9 Tips for Meeting With a Graphic Designer
You need help. You’ve got a project or idea, but aren’t sure how to make it happen.
You contact a graphic designer and set up a meeting.
You may be wondering:
What should I ask? What to expect? How do I get the most out of this meeting? These 10 helpful tips will guide you toward a successful meeting.
1. How to prep
Reach out to your designer and ask if there are any questions you should think about or find answers to prior to meeting.
Have a clear idea of what you need. If you aren’t sure what you need, think of a list of questions to ask to figure that out. What do you want this project to accomplish? What does success look like?
2. What to bring
It never hurts to have good ol’ pen and paper or a device you store notes in.
Have examples of what you are looking for, or things that inspire you to help explain your vision. A scrap of fabric to show a color you like, a napkin with a drawing—it all helps explain your vision.
3. What to ask
Get to know the designer. “What made you want to get into the field?” “How long have you been doing this?” “What types of projects do you specialize in?” Get below the surface information that is available to anyone online.
Ask some “what if” questions. This will give you an idea of expectations for both the client and designer. “What if one of us misses a deadline?” “What if I have 10 revisions, will I be charged more?” “What if we don’t have the same vision once the project is in progress?”
4. What to expect
Be prepared to be asked about the audience for the project. A designer has to understand who they are designing for, who they are trying to reach, and why.
Expect the designer to ask you general project questions, along with some more technical questions. They are trying to figure out the scope of the project and nail down what your needs are so they can provide you with an accurate proposal.
5. Take notes
Take the time during a meeting to pause and make notes of important questions or ideas. It is much harder to remember two hours or two weeks later than in the moment.
6. Be honest
Ask questions! Tell the designer if you have no clue what the world they are talking about. It is easy to fall victim to technical jargon. Simply say, “I want to make sure I’m understanding correctly. Can you explain that again?”
If you don’t know an answer to a question just say, “I don’t know.” If it is appropriate ask the designer if they have a recommendation for an answer you don’t know. Go ahead, take advantage of their knowledge and experience.
7. Outline the next steps
Before you shake hands and go your separate ways make a plan. Discuss what each person is going to do next.
Is the graphic designer going to put together a proposal?
Are there questions you need to answer for the designer to move forward?
When can you expect to hear back from each other?
8. What to do after the meeting
Write down any questions you forgot to ask and send them to the designer.
If you find yourself saying, “I wish I would have asked _____.” Then ask it.
Take recap notes from your conversation so you can reference them in the future. What did we discuss? Were there action items that need to be addressed?
9. Decide whether the designer is a good fit
Even if the designer’s quote is within your budget, they still might not be the best fit.

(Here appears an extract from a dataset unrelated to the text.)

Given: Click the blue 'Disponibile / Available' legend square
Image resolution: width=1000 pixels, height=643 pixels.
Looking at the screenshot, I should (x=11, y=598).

Did you feel like the designer listened to you? Do you feel like they understood your brand? Are they someone you could have a good working relationship with? Are they going to take care of you and make your life easier?
The most successful designs come from designer-client relationships where both parties trust and respect each other. This doesn’t mean that you always have to agree, but that you are both working your hardest to accomplish a common goal.
The design process should be fun! You are making ideas come to life visually.
Insider scoop: What is your designer thinking when they meet with you?
It goes both ways—clients want to find a great designer, designers want to find great clients.
It is energizing meeting with someone who is passionate about what they do. They make you want to work even harder for them to help accomplish their goals.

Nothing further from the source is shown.